Hadoop Installation

5 min readEdit on GitHub

Hadoop Installation

Installing WSL, Ubuntu, JDK, Hadoop, and Running Hadoop on Windows 11

(With separate “hadoop” user, simple SSH setup, and nano-based environment setup)

1. Understanding the Basics Before Starting

Before installing anything, you must understand three things: WSL, Linux, and Hadoop.

1.1 What is WSL?

WSL (Windows Subsystem for Linux) allows you to run Linux inside Windows without a virtual machine.
You get a real Linux terminal where you can run commands.

1.2 What is Ubuntu?

Ubuntu is a popular Linux operating system.
WSL installs Ubuntu automatically.

1.3 Why Hadoop needs Linux?

Hadoop is built to run on Linux-based clusters.
Linux provides SSH, permissions, background processes, and directory structures that Hadoop depends on.

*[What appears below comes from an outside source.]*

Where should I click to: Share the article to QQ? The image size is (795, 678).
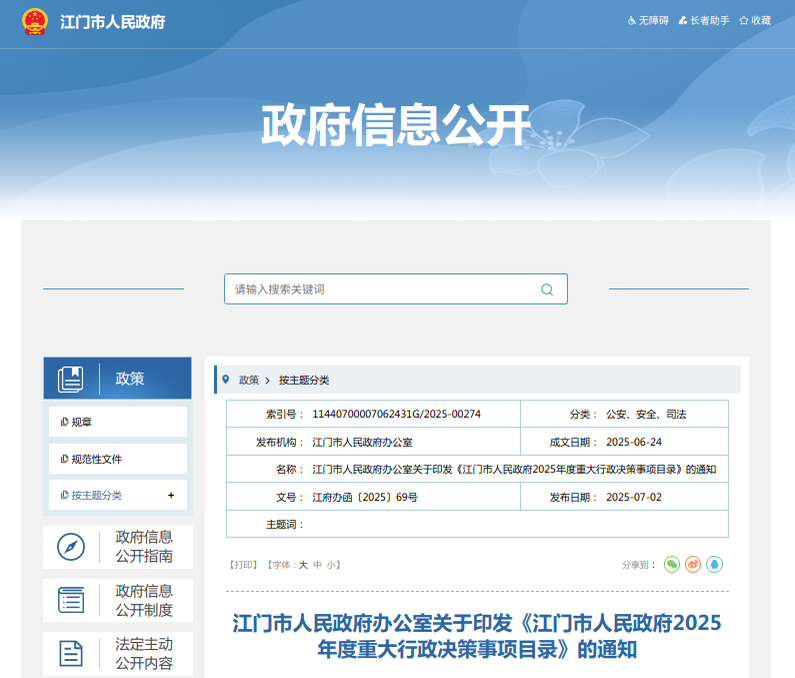pos(714,565)
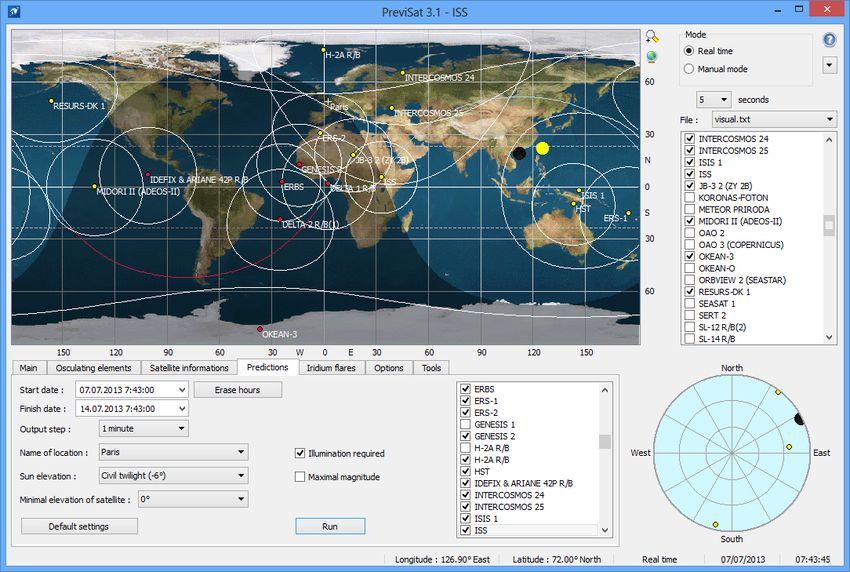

2. Install WSL on Windows 11

Step 1: Open PowerShell as Administrator

Search “PowerShell”, right-click → Run as Administrator.

Step 2: Install WSL

hljs powershell
wsl --install
This installs WSL + Ubuntu.
Restart if required.

Step 3: Open Ubuntu

Search “Ubuntu” in Start → open.
It will ask for a Linux username and password.
This is your Linux environment.

3. Learn Basic Linux Commands (Beginner-Friendly)

hljs bash
pwd # shows current directory
ls # lists files
cd dir # go into folder
cd .. # go back one folder
mkdir a # create folder
rm f # delete file
sudo # run command as admin
Enough to follow this guide.

4. Update Ubuntu

hljs bash
sudo apt update
sudo apt upgrade -y

5. Install Required Tools

hljs bash
sudo apt install -y wget curl vim unzip rsync
Explanation:
  • wget → download files
  • curl → send/receive data
  • vim → text editor
  • unzip → extract files
  • ssh → required by Hadoop
  • rsync → used internally by Hadoop

6. Install JDK (Java Development Kit)

Hadoop requires Java.
Install Java 11:
hljs bash
sudo apt install -y default-jdk
Check Java:
hljs bash
java -version
Find JAVA_HOME:
hljs bash
readlink -f $(which java) | sed "s:bin/java::"
You will get something like:
text
/usr/lib/jvm/java-11-openjdk-amd64/
Copy this path (you will paste it in .bashrc later).

7. Create a Dedicated Hadoop User

This is cleaner and avoids permission issues.
hljs bash
sudo adduser hadoop
Give a password (anything you like).
Add hadoop user to sudo:
hljs bash
sudo usermod -aG sudo hadoop
Switch to Hadoop user:
hljs bash
su - hadoop

8. Enable SSH (Simple Setup)

Install SSH server:
hljs bash
sudo apt install openssh-client
sudo apt install openssh-server
Start SSH:
hljs bash
sudo service ssh start
Create SSH key (no password):
hljs bash
ssh-keygen -t rsa
Add key to authorized keys:
hljs bash
cat ~/.ssh/id_rsa.pub >> ~/.ssh/authorized_keys
Fix permissions:
hljs bash
chmod 700 ~/.ssh
chmod 600 ~/.ssh/authorized_keys
Test SSH:
hljs bash
ssh localhost
If it logs in without asking password, SSH is set.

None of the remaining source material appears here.